Maka, meskipun semalaman tidak bisa tidur, tepat pukul tujuh pagi Emilia sudah duduk di belakang meja lantas bekerja seperti biasa. Sikapnya wajar, pekerjaannya lancar, bahkan sesekali tawanya masih terdengar. Tak seorangpun melihat ada seuatu yang aneh pada diri Emilia—kecuali Sita, Mety dan Sephia, yang sudah lima tahun lebih berkarib erat dan saling curhat.
“Mata Lia kayaknya sembab ya,” bisik Sita.

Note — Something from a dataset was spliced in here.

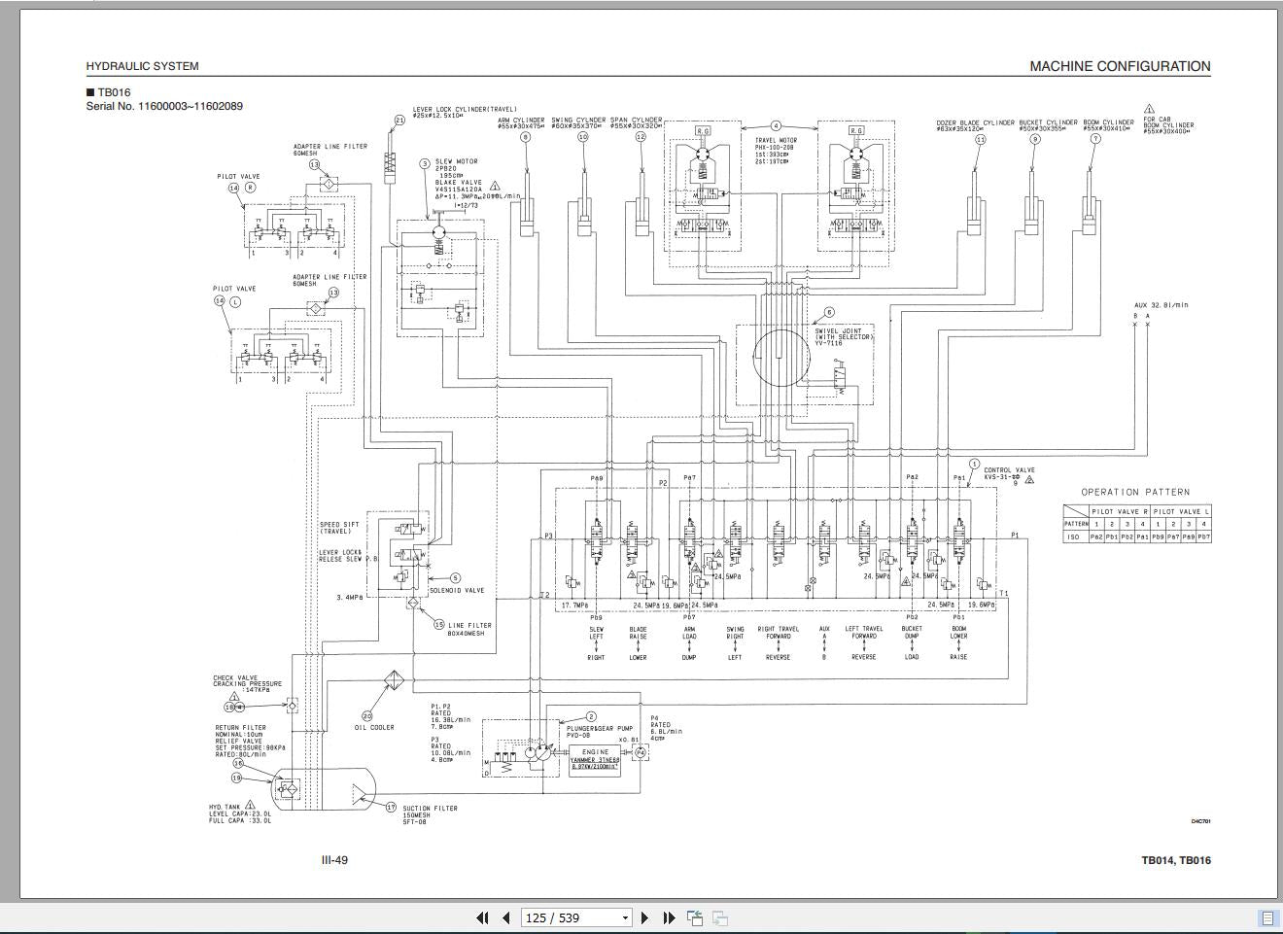The height and width of the screenshot is (934, 1283).
Task: Click the TB016 model heading
Action: coord(113,92)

“Ho’oh. Semalem habis nangis ‘kali,” sahut Mety, juga berbisik.
“Ngaco! Lia mana bisa nangis?!” sambar Sephia, senyaring bunyi dua losin piring kaleng jatuh di lantai.
Emilia menoleh, tersenyum geli melihat Sephia dikerubuti Sita dan Mety.
“Dasar ember! Kalo ngomong nggak bisa pelan!” gerutu Sita.
“Ngomong aja nggak bisa pelan, gimana kalau nyanyi?” timpal Mety.
“Merdu bo…, semerdu Katon Bagaskara,” sahut Sephia mantap.
Dan Emilia tertawa. Tapi, ketiga karibnya itu tak yakin Emilia benar-benar tertawa. Karena itu, waktu jam makan siang, Emilia langsung digelandang masuk Fleurie, resto tradisional Perancis yang terletak di lantai empat Plaza Senayan. Dan di pojok ruangan, agak terlindung dari mata pengunjung, Emilia diinterogasi ketiga sobatnya.
Emilia paham, berpura-pura di depan Sephia, Mety dan Sita, adalah perbuatan sia-sia. Berkeras mengaku tidak ada masalah dan baik-baik saja, juga hanya akan membuatnya kehilangan tiga sahabat setia tempat curhat. Tapi, untuk berterus terang, Emilia juga ragu. Sebab, “Apa yang saya alami sekarang ini bisa-bisa membuat kalian semakin takut menikah,” kata Emilia.
Sephia, Mety dan Sita, saling pandang. Emilia diam menunggu.